The walls were adorned with prominent old-looking wooden clocks, and a ceiling fan swirled above diners as they tucked into classic Parsi breakfast items as well as new concoctions like bacon and egg naan wraps.
Dishoom’s success spawned others like it, such as MG Road, in Paris, which serves a pan-Indian menu in a spartan, light-filled room dominated by marble-topped tables. Likely inspired by the concept’s success abroad, the restaurateur AD Singh opened SodaBottleOpenerWala, an Irani Café themed restaurant serving Parsi food, in New Delhi.
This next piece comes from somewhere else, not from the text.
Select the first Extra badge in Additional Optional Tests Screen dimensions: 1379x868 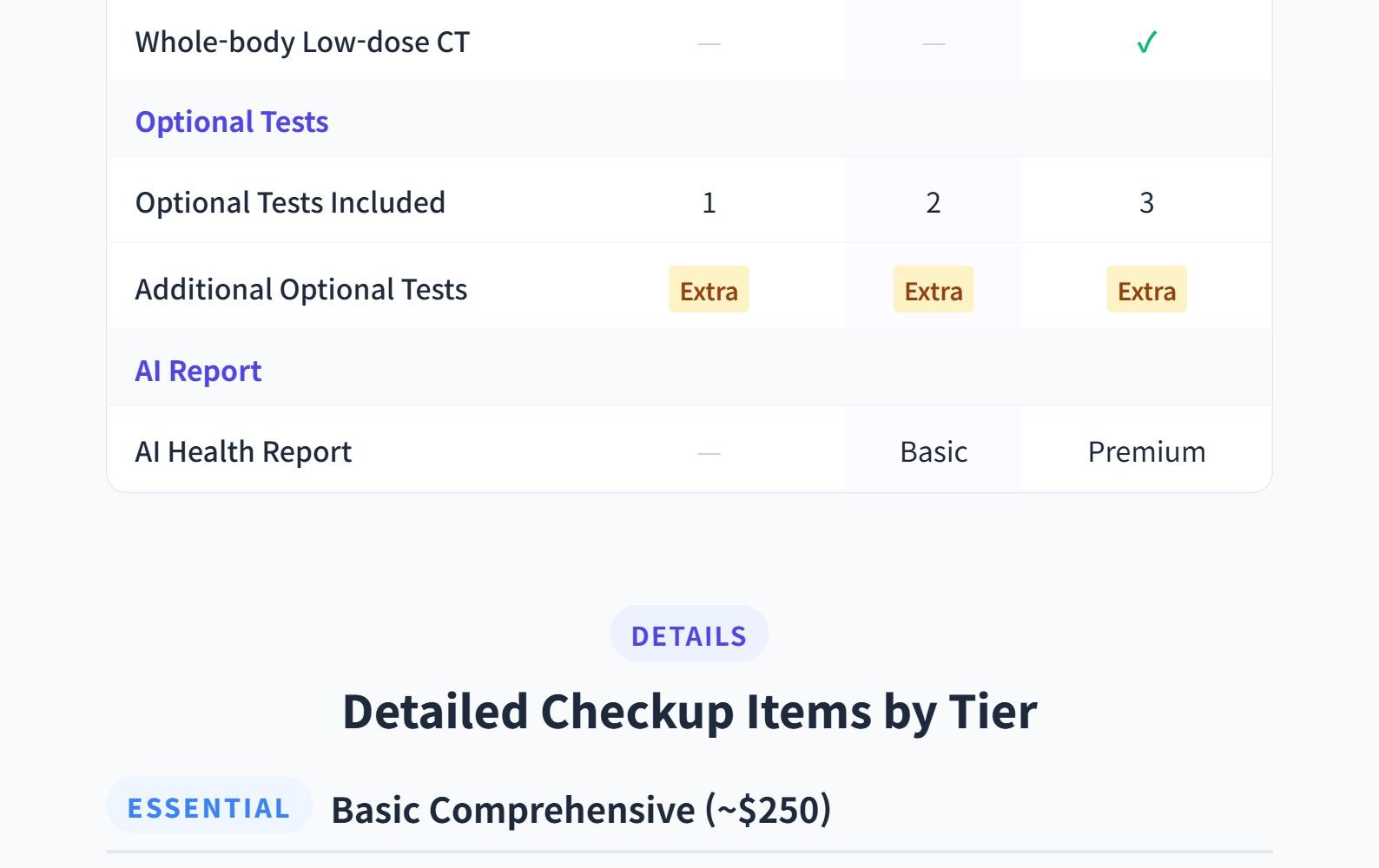(x=709, y=290)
Following its wild success there, it arrived in Mumbai.
So SodaBottleOpenerWala, now at “home” in Mumbai, is a re-creation of a Mumbai cafe that is a 19th-century immigrant’s memory of a Persian café likely inspired by Ottoman styles borrowed heavily from the French. As cultural theorists James Clifford and Paul Gilroy write, whenever you search for roots you come up with routes instead. Far from denying this truth, SodaBottleOpenerWala seems to embrace it.
SodaBottleOpenerWala packages and sells not an original Irani Café experience, but a reinvention of it. The frothy raspberry sodas, the succulent mutton chops, and eclectic décor contribute to an experience that takes place at many sensory levels, and cannot be reduced either to a narrative of gentrification, nor of the city’s decline. It invokes the diner’s imagination without trying to determine exactly what her experience will be.
Thus, in Delhi, a diner who has never been in an Irani cafe will react differently than in Mumbai, where the delightfully grumpy Kyani & Co. might remain the paradigm. But that difference is the point. This is a new hodgepodge, and even though it looks different than the old, it makes its own claim to contest the purity of experience that many Mumbaikars feel is a perilous sign of the times.